デカップリング
農林水産省入省後に灌漑用ダム建設現場に赴任した。設計や現場監督とともに用地買収も担当した。所有者毎の買収額を決めるには境界確定が必要だが、土地登記簿上の境界は曖昧だ。私は山の斜面の測量をしながら主要地点に木杭を打ち、ビニールの紐を結んで境界を明らかにし、隣接する所有者の立会の下で境界の確認をした。異議もなく、その日は終わった。翌日、面積測量に行ったら、木杭は無残に抜かれていた。どちらかが不満だったらしい。測量器具を手に山の斜面に呆然と立ち尽くした。
それから月日は過ぎて退官も近づいた頃、デカップリング政策の立案に関与した。政策的に農産物価格を支持すれば生産が刺激されて過剰生産となるので、価格と切り離して(デカップルして)農家に対して直接的な所得補償を行う政策である。1990年代にEUで条件不利地域(農作業効率の悪い中山間地域など)の農業政策として採用された。中山間地域の農業は国土保全などの多面的な役割を果たしているので政策の意義は大きいが、一番の心配は適正な予算執行である。例えば、中山間地域でも条件の良い農地もあるので、一定以上の傾斜度の農地を対象とした。しかし、数枚の水田がバナナのように湾曲しながら下降傾斜している場合、一番上と下の水田を直線で結ぶ傾斜度と湾曲に沿った傾斜度は異なる。問題となる傾斜度の決め方は80種類近くあることが分かり、現場担当者に周知しないと混乱する。

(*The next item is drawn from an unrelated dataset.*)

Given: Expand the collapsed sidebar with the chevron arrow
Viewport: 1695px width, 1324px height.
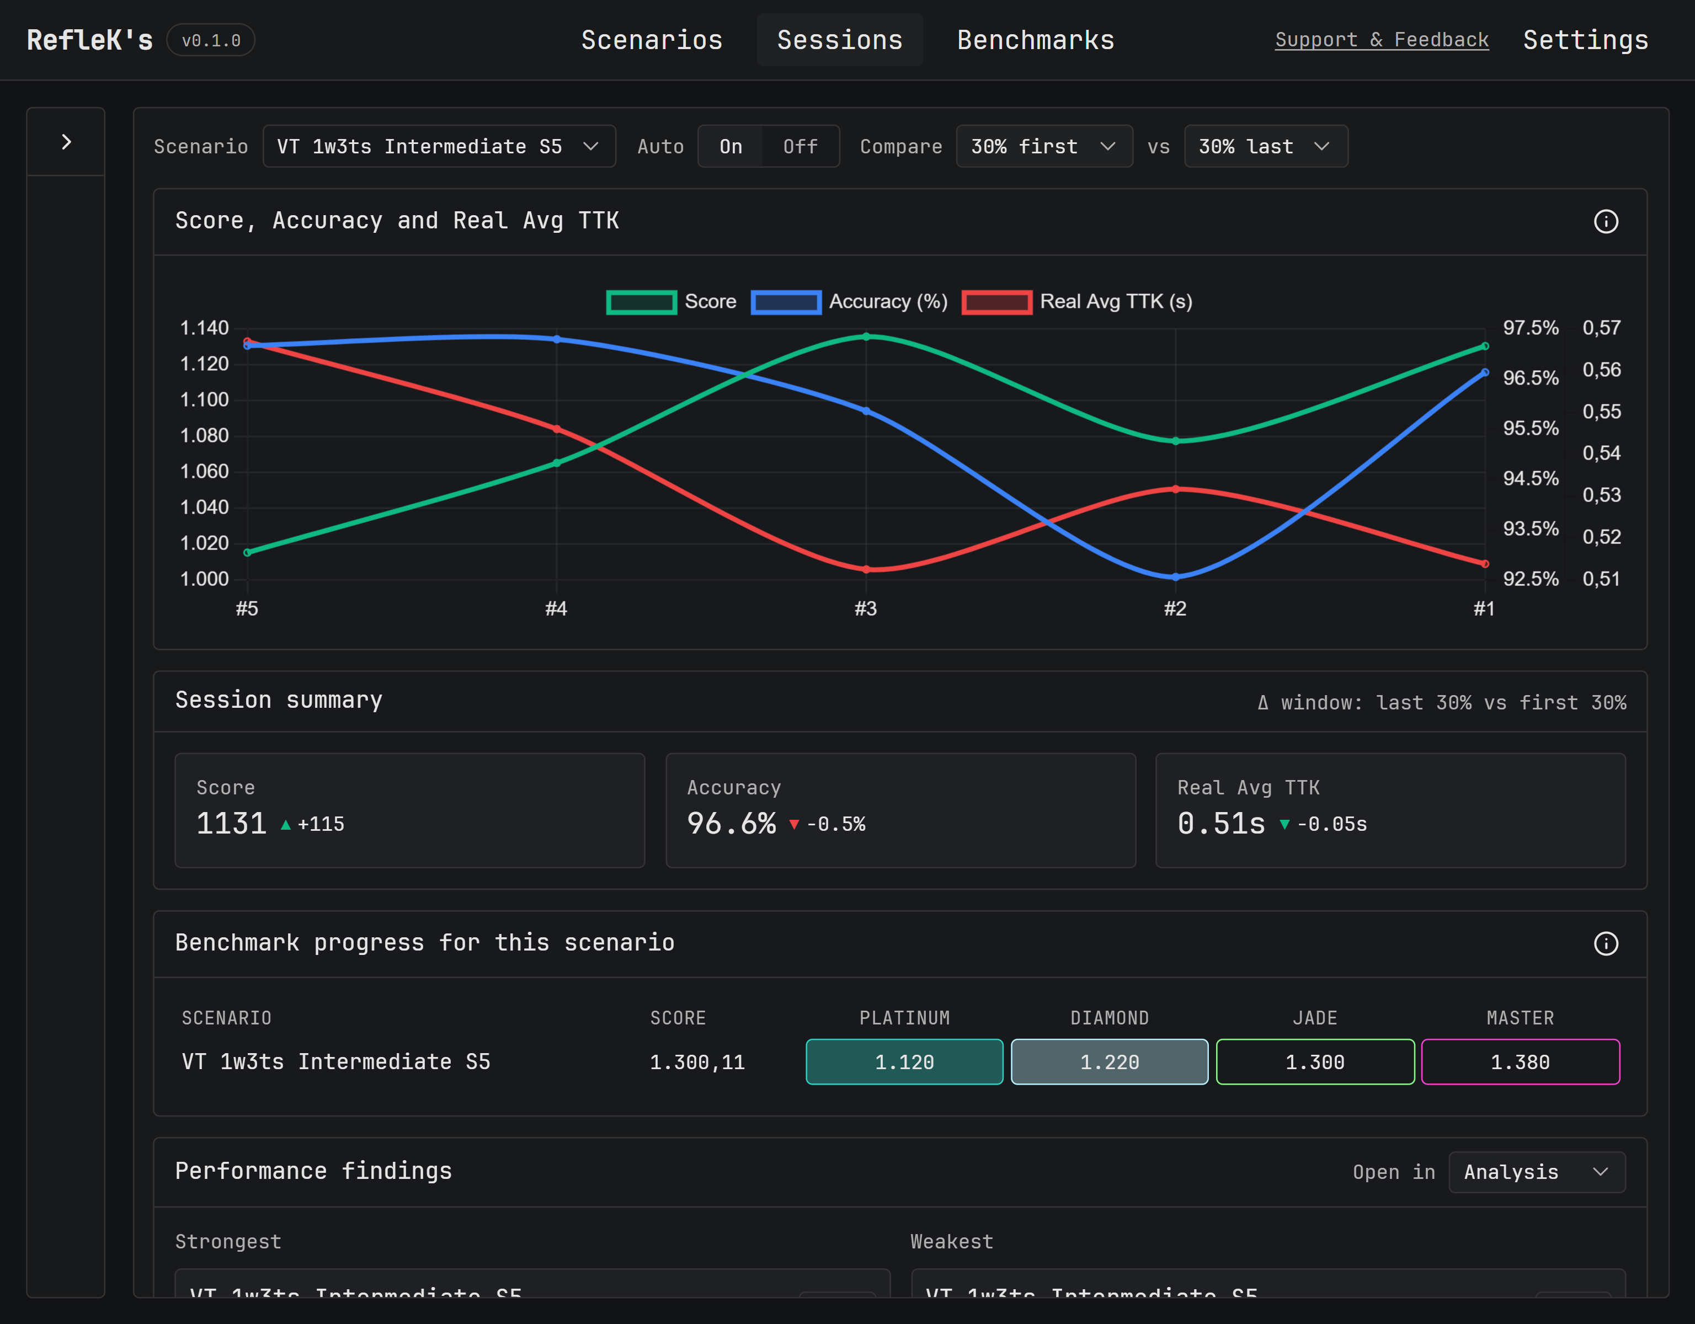Looking at the screenshot, I should (66, 142).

各農家は営農継続の協定を結んで直接支払を受けるが、各農家の所有農地面積の把握は困難だ。中山間地域では農地の区画整理の整備率は低く地籍調査も終えていないので、土地登記簿、農地台帳、固定資産税課税台帳などに農地面積は記されていても、どれも現実の面積とはかけ離れている。冒頭の経験がよぎった。ヨーロッパとは違うのだから、協定対象の全体面積で支払い、その分配は参加者に任せるよう提案をしたが、国際派官僚に押し切られた。そこで中山間地の一筆毎の農地面積と傾斜度を当時の技術で航空測量した(成果はその後の政策にも使用された)。
総合政策では、研究者や官僚の提案・立案と現場担当者の予算執行の「デカップリング」を心配している。「総合」という言葉を付した意味を信じたい。